What's In Your Email In-Box


. . . and What to Do About It

How many emails do you receive each day? I'm not asking about the spam, which hopefully gets filtered out. But the real ones: 50?  100?  200?  More? I have four different Email Accounts. I have them set up according to specific functions and needs. Between these accounts - 150 emails is a LITE day.
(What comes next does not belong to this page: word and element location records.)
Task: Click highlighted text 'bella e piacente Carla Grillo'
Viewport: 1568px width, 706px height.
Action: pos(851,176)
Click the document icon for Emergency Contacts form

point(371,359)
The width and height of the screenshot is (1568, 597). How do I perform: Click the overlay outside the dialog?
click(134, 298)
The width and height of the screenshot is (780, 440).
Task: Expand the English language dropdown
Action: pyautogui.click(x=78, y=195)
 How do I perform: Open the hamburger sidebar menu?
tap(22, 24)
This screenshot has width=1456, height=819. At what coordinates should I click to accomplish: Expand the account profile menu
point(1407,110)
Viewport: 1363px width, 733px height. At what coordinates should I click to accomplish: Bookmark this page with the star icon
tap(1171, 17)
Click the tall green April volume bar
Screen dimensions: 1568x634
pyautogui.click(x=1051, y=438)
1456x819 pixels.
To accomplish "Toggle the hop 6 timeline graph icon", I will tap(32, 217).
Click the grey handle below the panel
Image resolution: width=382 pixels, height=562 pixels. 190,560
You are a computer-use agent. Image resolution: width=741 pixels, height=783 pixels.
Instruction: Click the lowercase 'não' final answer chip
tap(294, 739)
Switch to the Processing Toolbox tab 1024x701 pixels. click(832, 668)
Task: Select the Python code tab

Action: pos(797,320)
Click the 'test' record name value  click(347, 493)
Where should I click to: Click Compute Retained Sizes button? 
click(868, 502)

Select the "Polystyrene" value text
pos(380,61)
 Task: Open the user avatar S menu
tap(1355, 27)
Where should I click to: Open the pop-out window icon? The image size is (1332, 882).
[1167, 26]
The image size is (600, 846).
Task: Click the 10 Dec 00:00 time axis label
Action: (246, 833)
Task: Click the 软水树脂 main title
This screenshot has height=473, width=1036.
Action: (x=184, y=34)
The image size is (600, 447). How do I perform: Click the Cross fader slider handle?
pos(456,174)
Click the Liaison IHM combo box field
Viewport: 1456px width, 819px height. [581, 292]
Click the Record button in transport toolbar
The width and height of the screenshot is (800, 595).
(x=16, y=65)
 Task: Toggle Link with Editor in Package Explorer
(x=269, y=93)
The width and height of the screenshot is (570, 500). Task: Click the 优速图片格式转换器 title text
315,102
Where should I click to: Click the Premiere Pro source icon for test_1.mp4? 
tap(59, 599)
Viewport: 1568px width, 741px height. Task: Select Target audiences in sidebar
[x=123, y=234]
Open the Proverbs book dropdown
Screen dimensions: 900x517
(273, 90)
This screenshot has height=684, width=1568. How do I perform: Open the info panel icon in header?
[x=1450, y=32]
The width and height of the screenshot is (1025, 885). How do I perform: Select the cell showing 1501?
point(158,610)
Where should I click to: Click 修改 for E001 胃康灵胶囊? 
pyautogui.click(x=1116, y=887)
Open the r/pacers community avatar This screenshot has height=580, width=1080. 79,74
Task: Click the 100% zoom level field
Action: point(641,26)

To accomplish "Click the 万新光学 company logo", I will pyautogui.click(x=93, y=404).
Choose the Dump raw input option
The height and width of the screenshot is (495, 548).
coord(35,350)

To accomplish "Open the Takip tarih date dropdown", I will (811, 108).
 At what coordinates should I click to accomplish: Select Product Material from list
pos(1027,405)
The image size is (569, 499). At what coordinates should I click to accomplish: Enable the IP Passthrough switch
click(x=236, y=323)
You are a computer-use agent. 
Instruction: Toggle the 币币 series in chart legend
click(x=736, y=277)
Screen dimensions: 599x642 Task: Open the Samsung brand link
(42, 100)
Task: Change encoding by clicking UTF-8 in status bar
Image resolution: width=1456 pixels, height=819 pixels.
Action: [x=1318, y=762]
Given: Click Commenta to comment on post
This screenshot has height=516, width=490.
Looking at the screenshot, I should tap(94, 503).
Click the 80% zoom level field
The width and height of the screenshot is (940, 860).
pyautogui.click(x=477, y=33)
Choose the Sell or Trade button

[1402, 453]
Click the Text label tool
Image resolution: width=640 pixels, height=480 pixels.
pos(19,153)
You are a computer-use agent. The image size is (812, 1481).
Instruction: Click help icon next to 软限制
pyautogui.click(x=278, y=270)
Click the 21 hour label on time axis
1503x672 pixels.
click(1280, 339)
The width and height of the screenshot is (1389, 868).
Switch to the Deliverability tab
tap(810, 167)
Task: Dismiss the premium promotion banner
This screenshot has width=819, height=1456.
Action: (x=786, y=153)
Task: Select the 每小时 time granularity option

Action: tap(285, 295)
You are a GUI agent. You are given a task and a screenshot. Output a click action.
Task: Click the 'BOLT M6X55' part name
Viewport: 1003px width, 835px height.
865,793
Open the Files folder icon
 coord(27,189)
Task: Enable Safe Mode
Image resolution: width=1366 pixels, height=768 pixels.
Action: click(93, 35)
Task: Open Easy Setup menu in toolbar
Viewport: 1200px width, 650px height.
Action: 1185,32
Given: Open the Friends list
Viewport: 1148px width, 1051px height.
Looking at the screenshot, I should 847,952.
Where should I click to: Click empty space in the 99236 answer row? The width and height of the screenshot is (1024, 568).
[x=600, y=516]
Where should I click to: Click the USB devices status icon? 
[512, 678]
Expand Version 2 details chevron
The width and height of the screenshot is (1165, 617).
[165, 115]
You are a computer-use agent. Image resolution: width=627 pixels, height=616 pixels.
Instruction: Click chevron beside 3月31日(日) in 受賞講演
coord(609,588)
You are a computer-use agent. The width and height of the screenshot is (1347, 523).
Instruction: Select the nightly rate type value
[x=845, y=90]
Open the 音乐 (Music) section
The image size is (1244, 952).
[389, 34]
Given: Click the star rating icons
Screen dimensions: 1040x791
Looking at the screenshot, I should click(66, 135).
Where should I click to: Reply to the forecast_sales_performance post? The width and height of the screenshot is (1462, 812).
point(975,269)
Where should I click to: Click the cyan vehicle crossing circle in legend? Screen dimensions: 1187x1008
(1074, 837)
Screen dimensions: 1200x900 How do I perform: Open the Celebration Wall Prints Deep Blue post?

  • How many emails do you actually read - completely?
  • How many emails do you just click open, glance at, and then delete . . . or worse, allow to accumulate as read but UNANSWERED?
  • How many emails do you send that are not read or answered? 
  • How frustrated are you with the condition of your In-box?
AND . . . what can you do about this? Here are a few suggestions.
 
1.  You might try TALKING. When you can have a short conversation with a person, go have it. Don't use the email as a replacement for conversation.
 
2.  Provide CRYSTAL CLARITY about the theme of your email in the subject line. That will be my main clue if I even want to open the email. Remember, when our inboxes are flooded, what is important to you may not seem very important to me. So GET MY ATTENTION… or not.  Remember - your email is 1 in 150. And that is not even adding in other social media avenues.
 
3.  People do not read long emails. So keep them short. Guy Kawaski says FIVE SENTENCES MAX for an email. Not five paragraphs. Five sentences. Be ruthless about this. Make every sentence count. The last sentence or two should be ACTION REQUIRED AND NEEDED AND BY WHEN.
 
4. Emails are not the place to give a report. Type up a report. Attach it as a file. The email should briefly say what is in the report and WHAT ACTION IS NEEDED AND BY WHEN. (Yes, I am repeating what the previous point said. It is amazing to me how few emails have this.)
 
5. Please, please, please stop using REPLY TO ALL. When a group email is sent out containing information the group needs, do not send your thoughts to the entire group. Discussions are not advanced in GROUP REPLYING TO ALL. Get the group together and have a conversation. It is a rare time when Reply to All has any meaning or usefulness.
 
6.  For that matter - be selective about Group Emails. Our inboxes are being flooded with group emails. I have a friend who works for an organization. On a daily basis my friend received 20-30 Group Emails from different departments in the organization. My friend hits DELETE without reading most of them.  By the way, if you are including me in Group Emails, unless it is small work group, I would like it if if you did more BCC Group emails. Don't put out my email to others without my permission. BCC keeps anonymity.
 
7.  By the way. Just an FYI. Stop sending important email via Facebook Message to people… don't count on a response.
 
8.  Follow the ONE TOUCH RULE for an email. You open it. Great. Now - take necessary action. Answer it, delete it or archive it. If you In-Box has more then 50 emails - you are in trouble.  (Some people say 20-30 is too many. I hover in that range.) I know people who have hundreds of emails in their inbox. Imagine having an in-box on your desk that has 500 hundred reports, requests, items and tasks. The chances of attending to any one item is 1 in 500. That's just the way it is with emails. Your massive In-box is probably depressing and confusing. (See #10.)
 
9.  What happens if you open it and you don't want to do something about it. At least do this. Reply to Sender saying email received and you are not going to do anything about this email. Or… you don't have the time now to attend to it. I have replied to people saying something like this. "I can't attend to this now. Email me again (and I give them a date) and I will attend to it. If I hear from you then, I will reply. If I don't hear back again, then you won't have a response." One of the reasons we have accumulating In-Boxes is we don't want to deal with the request or information sent us. You should be courteous and respectful of emails . . . but you are not obligated to the whims and needs of the sender.
 
10.. Develop a great archiving and FOLDER SYSTEM. I love how Gmail works for me on this. I keep my In-Box clean and my folders full. 
 
11.  What else works for you?
 
Attending to this will ease your stress and improve productivity (and working relationships).